Suppose we draw data $F$ removed from a Dirichlet process and then sample data from $F$:

$$ \begin{align} F \sim DP(\alpha,F_0) \\ X_1, X_2, .., X_n | F \sim F \end{align} $$

If we sample from $F$, again and again, those data points with high weights have more chance to be selected. So we will have repeats and clusters. This will be captured by the Chinese Restaurant Process (CRP). CRP will allow us to circumvent sampling $F$.

Chinese Restaurant Mnemonic

A customer comes into the restaurant and either:

  1. Sits at an empty table, with probability proportional to $\alpha$, or
  2. Sits at the occupied table, with probability proportional to the number of customers already seated.

Example

  1. Draw $X_1 \sim F_0$
  2. For $i=2,..,n$: draw

$$ X_i | X_1,..,X_{i-1} = \begin{cases} X\sim F_{i-1} & \text{with probability } \frac{i-1}{i+\alpha-1} \\ X\sim F_{0} & \text{with probability } \frac{\alpha}{i+\alpha-1} \end{cases} $$

where $F_{i-1}$ is the empirical distribution of $X_1,..,X_{i-1}$. This helps us a sample from the marginal distribution over $X$ without explicitly drawing a distribution $F$ from $DP$.

Let $X_1^*,X_2^*,..$ denote unique values of $X_1,X_2,.., X_n$. Define cluster assignment variables $c_1,..,C_n$ where $c_i=j$ means that $X_i$ takes the value $X_j^*$. Let $n_j = |\{i: c_j=j\}|$. Then:

$$ X_n = \begin{cases} X_j^* & \text{with probability } \frac{n_j}{n+\alpha-1} \\ X\sim F_{0} & \text{with probability } \frac{\alpha}{n+\alpha-1} \end{cases} $$

The posterior distribution

Let $X_1,..X_n\sim F$ and let $F$ have prior $\pi=\text{Dir}(\alpha,F_0)$. Then the posterior $\pi$ for $F$ given $X_1,..,X_n$ is:

$$ \text{Dir}(\alpha+n,\hat{F_n}) $$

Where:

$$ \hat{F_n} = \frac{n}{n+\alpha}F_n+\frac{\alpha}{n+\alpha}F_0 $$

Here $F_n$ is the empirical distribution of $X_1,.., X_n$. Also, $F_n$ is like the maximum likelihood estimator (MLE). So the posterior distribution is a mixture of MLE and prior distribution.

Dirichlet Process Mixture

A Dirichlet Process Mixture is a distribution over mixture models. DPMs are Bayesian versions of kernel density estimation. Subject to the curse of dimensionality. In stick breaking, we replace $X_i$ by $\theta_i$. In CRP, we return $X_i^*$ by $\theta_i^*$.

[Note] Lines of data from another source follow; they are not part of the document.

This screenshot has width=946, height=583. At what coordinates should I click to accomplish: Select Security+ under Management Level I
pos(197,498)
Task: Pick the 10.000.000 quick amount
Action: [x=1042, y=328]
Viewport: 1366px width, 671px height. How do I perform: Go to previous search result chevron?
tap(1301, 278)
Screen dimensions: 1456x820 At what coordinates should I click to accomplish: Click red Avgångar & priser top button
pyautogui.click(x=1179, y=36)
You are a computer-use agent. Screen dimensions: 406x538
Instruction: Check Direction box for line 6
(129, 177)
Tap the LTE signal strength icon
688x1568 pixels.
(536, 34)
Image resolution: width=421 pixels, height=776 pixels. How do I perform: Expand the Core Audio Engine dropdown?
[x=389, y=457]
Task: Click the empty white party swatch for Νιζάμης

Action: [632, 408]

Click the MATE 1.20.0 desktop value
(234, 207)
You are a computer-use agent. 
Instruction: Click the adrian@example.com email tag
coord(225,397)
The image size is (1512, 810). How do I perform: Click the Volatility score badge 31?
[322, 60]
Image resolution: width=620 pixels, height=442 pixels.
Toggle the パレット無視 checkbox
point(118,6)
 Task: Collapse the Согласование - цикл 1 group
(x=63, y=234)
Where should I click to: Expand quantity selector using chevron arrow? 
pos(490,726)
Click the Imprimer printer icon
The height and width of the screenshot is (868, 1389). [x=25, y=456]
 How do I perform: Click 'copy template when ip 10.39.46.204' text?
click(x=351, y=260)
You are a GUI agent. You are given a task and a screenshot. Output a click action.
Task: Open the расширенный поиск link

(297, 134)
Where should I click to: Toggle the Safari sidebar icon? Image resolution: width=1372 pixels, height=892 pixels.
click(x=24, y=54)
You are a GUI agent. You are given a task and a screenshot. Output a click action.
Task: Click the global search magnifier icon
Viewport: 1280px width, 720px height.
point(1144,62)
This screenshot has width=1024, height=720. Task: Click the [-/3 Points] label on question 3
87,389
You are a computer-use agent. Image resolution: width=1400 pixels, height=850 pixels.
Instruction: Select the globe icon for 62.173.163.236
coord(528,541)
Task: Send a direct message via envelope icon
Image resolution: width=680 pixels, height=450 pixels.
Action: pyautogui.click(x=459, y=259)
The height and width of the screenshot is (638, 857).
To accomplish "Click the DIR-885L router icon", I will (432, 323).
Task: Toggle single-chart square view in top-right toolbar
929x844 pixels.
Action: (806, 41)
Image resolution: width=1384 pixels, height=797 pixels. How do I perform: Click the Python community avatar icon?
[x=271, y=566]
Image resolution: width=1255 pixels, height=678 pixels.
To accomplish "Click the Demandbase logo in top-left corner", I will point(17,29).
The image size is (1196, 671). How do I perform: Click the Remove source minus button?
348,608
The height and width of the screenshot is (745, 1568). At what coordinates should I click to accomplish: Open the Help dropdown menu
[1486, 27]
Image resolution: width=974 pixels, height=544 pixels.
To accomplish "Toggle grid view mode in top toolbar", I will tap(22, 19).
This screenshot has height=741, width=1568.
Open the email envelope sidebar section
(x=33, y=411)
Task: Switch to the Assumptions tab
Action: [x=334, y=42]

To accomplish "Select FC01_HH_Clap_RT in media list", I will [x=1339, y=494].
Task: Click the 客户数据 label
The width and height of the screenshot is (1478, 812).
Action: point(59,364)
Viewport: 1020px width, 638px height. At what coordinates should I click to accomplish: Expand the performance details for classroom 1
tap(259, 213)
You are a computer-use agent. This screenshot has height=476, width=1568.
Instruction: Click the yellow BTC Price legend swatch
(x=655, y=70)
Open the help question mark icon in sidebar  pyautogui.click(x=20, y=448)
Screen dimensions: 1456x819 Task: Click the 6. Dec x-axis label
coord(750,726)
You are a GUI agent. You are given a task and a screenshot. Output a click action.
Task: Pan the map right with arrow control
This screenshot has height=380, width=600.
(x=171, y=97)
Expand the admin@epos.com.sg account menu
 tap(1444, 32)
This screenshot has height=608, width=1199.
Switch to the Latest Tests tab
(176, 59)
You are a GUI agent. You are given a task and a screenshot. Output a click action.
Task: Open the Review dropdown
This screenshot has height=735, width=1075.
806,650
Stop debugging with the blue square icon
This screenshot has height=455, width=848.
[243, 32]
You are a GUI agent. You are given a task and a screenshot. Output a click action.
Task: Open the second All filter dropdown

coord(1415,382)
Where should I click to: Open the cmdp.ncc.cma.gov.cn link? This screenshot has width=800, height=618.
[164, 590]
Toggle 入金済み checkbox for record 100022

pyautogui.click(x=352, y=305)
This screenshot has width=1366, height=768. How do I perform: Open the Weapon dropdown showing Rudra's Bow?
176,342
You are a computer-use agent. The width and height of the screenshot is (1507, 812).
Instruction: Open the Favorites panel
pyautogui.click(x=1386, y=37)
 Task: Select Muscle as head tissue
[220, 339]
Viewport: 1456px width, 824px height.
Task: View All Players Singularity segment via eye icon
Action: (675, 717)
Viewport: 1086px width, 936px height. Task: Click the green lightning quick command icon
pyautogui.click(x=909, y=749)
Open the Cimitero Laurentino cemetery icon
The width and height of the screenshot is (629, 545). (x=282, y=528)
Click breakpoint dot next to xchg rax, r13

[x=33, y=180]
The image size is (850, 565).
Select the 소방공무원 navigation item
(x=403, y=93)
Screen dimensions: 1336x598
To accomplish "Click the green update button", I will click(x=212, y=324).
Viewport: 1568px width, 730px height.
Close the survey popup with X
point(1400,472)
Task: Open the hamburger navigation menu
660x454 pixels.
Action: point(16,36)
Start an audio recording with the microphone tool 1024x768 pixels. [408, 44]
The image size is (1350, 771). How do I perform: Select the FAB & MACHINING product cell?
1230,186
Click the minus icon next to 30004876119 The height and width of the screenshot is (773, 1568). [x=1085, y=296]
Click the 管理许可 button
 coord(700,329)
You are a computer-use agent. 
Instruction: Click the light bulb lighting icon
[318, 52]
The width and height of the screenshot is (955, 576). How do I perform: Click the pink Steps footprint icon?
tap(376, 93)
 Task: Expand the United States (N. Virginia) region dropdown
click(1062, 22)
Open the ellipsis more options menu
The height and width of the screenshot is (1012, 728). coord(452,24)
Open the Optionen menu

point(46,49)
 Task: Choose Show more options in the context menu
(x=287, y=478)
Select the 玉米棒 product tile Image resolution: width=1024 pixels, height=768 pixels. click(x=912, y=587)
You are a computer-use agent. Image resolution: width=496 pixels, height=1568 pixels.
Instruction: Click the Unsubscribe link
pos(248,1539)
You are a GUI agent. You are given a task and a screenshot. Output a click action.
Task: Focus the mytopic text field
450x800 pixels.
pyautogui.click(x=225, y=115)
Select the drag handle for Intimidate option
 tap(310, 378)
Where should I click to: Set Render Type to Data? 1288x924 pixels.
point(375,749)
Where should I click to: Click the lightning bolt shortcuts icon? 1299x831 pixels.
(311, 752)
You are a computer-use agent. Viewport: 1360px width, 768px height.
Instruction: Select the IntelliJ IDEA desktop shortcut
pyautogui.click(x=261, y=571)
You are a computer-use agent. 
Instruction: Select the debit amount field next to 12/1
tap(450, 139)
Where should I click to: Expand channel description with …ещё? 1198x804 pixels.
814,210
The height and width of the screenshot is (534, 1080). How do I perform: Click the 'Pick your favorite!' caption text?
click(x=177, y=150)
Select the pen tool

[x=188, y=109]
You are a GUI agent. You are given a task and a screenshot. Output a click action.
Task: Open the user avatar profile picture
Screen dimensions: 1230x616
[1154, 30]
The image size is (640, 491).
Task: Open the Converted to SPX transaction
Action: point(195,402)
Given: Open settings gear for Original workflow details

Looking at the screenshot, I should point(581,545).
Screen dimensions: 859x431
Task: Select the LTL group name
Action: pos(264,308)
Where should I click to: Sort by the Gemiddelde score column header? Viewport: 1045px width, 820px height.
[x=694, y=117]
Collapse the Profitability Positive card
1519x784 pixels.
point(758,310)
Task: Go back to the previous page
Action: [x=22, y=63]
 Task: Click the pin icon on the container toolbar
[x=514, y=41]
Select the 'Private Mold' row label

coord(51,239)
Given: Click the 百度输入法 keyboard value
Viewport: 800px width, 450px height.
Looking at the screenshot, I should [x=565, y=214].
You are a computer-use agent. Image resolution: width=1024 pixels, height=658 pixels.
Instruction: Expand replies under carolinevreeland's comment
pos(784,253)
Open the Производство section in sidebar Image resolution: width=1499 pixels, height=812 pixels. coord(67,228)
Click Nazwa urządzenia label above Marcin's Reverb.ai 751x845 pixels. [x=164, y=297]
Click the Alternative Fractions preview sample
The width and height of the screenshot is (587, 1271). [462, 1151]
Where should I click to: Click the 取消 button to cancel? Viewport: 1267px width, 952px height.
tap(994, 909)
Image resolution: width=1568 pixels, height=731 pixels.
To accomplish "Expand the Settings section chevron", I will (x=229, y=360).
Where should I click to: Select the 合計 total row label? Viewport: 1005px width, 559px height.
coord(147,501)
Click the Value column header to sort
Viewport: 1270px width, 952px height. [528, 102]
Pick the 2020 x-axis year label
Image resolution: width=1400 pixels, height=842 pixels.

Nonparametric Bayesian mixture model

$$ \begin{align} F\sim & \text{DP}(\alpha,F_0) \\ \theta_1,..,\theta_n | F \sim & F \\ X_i | \theta_i \sim& f(x|\theta_i), i=1,..,n \end{align} $$

Stick breaking process for DPM

  1. Draw $\theta_1,\theta_2,..$ independently from $F_0$
  2. Draw $V_1,V_2,..\sim \text{Beta}(1,\alpha)$ and set $w_j=V_j\prod_{i=1}^{j-1} (1-V_i)$
  3. Let $f$ be the (infinite) mixture model:

$$ f(x) = \sum_{j=1}^{\infty} w_j f(x|\theta_j) $$

Chinese restaurant processes for a DPM

  1. Draw $\theta_1\sim F_0$
  2. For $i=2,..,n$: draw

$$ \theta_i | \theta_1,..,\theta_{i-1} = \begin{cases} \theta\sim F_{i-1} & \text{with probability } \frac{i-1}{i+\alpha-1} \\ \theta\sim F_{0} & \text{with probability } \frac{\alpha}{i+\alpha-1} \end{cases} $$

where $F_{i-1}$ is the empirical distribution of $\theta_1,..,\theta_{i-1}$.

We covered this post in the intermediate machine learning SDS 365/565, Yale University, John Lafferty, where I was TF.